Echaves: Whisperers

PDP Laban presidential candidate Rodrigo Duterte should not be surprised why he’s sometimes likened to Republican candidate for president Donald Trump.

After all, they have some similarities, one of which is responding impulsively with answers that could have been better thought of and processed.

Second is the habit of flip-flopping after the responses get controversial.

Cases in point are Trump’s statements on uncontrolled migration and banning Muslims into the U.S., and the latest one on punishing women who underwent abortion.

Duterte’s flip-flops are about his womanizing ways, about putting both his legal wife and second wife in Malacanang, if and when elected, and his quick-justice approach to criminality, drugs and corruption.

Fortunately for Duterte, though, his advisers are quick to the draw, cautioning him later about better responses when the same question does arise.

Moreover, their respect for the man shines through. His VP bet, senator Allan Peter Cayetano, justifies Duterte’s one-line responses as due to the presidential candidate being “a shy man.”

And some in his PR team, when told of people’s shock over their man’s tough talk, do some quick assuaging by saying, “Sometimes drama lang na, but he’s really a very nice person.” Hmmm. A case of the public persona not reconciling with the private persona?

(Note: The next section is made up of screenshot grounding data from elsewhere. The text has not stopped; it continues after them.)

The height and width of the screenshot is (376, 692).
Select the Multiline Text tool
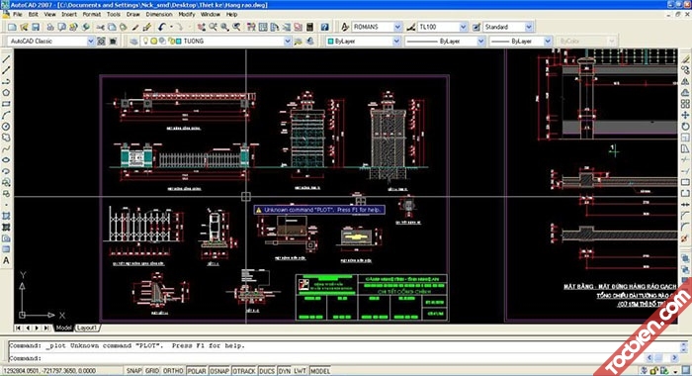coord(6,260)
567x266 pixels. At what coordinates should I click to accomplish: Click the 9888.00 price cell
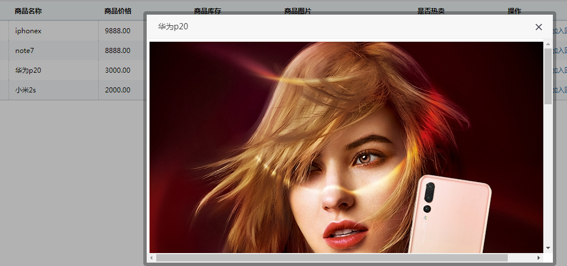coord(117,31)

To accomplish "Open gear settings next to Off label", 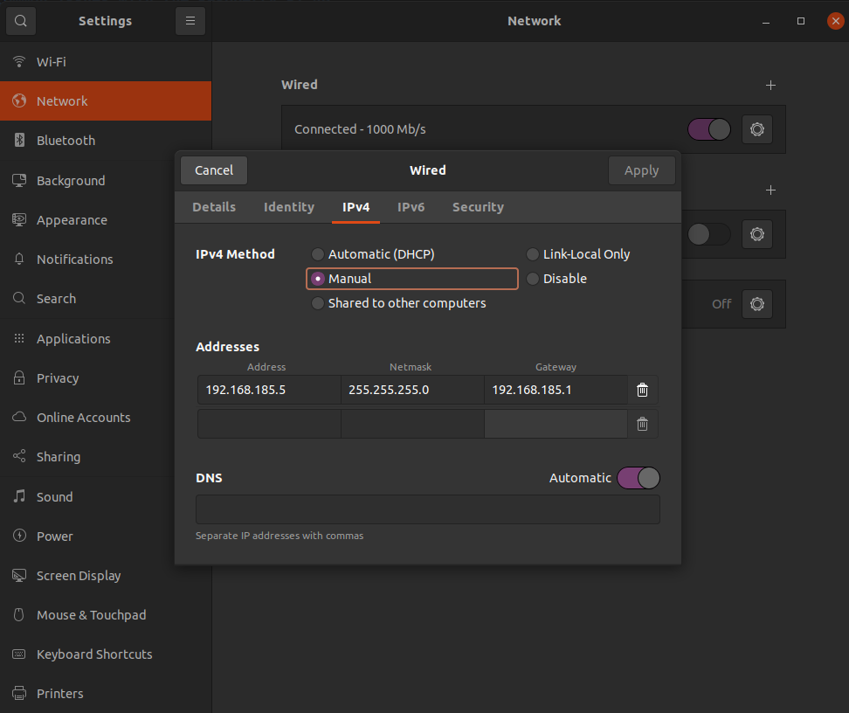I will (757, 304).
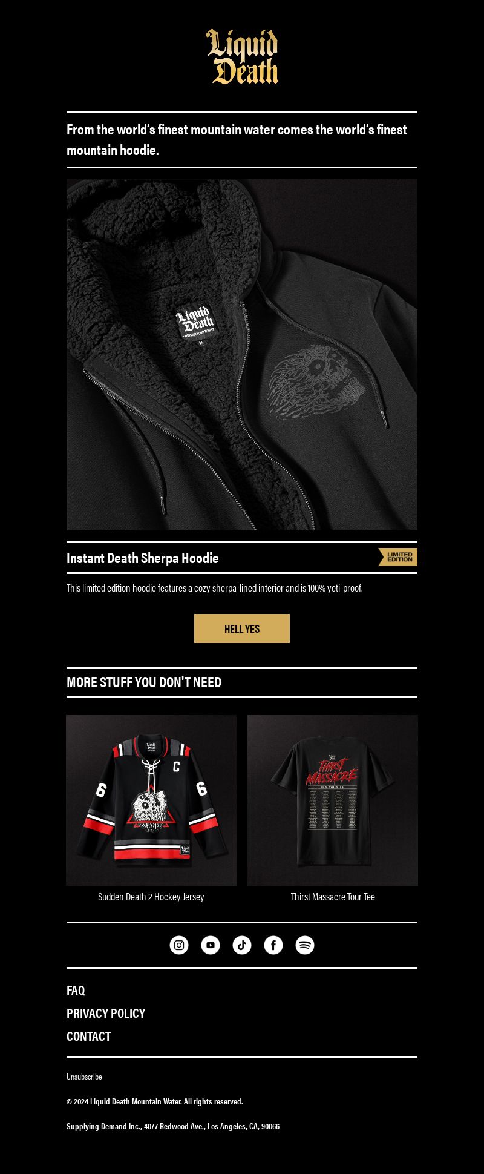484x1174 pixels.
Task: Click the MORE STUFF YOU DON'T NEED heading
Action: tap(144, 682)
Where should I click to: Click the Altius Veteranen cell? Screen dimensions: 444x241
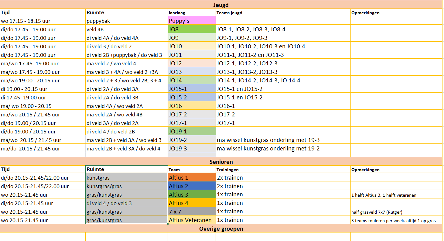coord(191,220)
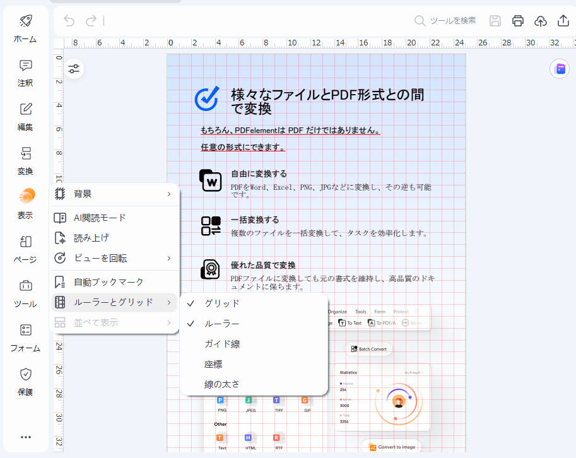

But Trump is a totally different case. He talks tough, he is brash and abrasive, boasts he’s not beholden to anyone, and dishes out threats left and right.

Worse, he has wittingly or unwittingly cloned himself among his inner circle. His campaign managers manhandle newspaper reporters, and his aides out-Trump Trump’s doomsday scenarios and threats, with matching braggadocio.

Needled on CNN about the rude comparison of photos of Trump’s wife with opponent Ted Cruz’s wife, Trump adviser Stephen Miller tried to downplay the faux pax by dragging in a red herring.

Miller said, a more important issue was that American women run the risk of female genital mutilation if migration of Muslims into the US of A was left unbridled.

Earlier, Trump’s campaign manager Corey Lewandowski faced misdemeanor battery charges because he had allegedly grabbed a reporter during a rally.

One also wonders why Trump issues ridiculous responses, such as the ban on Muslims. Who whispered that thought to him?

Sam Clovis, a tenured professor of economics at Morningside College, USA, is among Trump’s whisperers. Currently on leave so he could sit as national co-chair of Trump’s campaign, Clovis himself was heard defending Trump’s proposal to bar Muslims from entering the U.S.

Reminded that many international students in the US are Muslim, Clovis hurriedly said he did not believe that Trump’s ban-Muslims policy would result in deporting these students.

But if these students went home to visit family, would their return to the US be affected? Clovis then admitted that they’d have to remain outside the US during the moratorium period sought by Trump.

Morningside College has since then distanced itself from Clovis, citing that his present stand contradicting his academic reputation as a strong advocate for religious freedom was both “outrageous and disappointing.”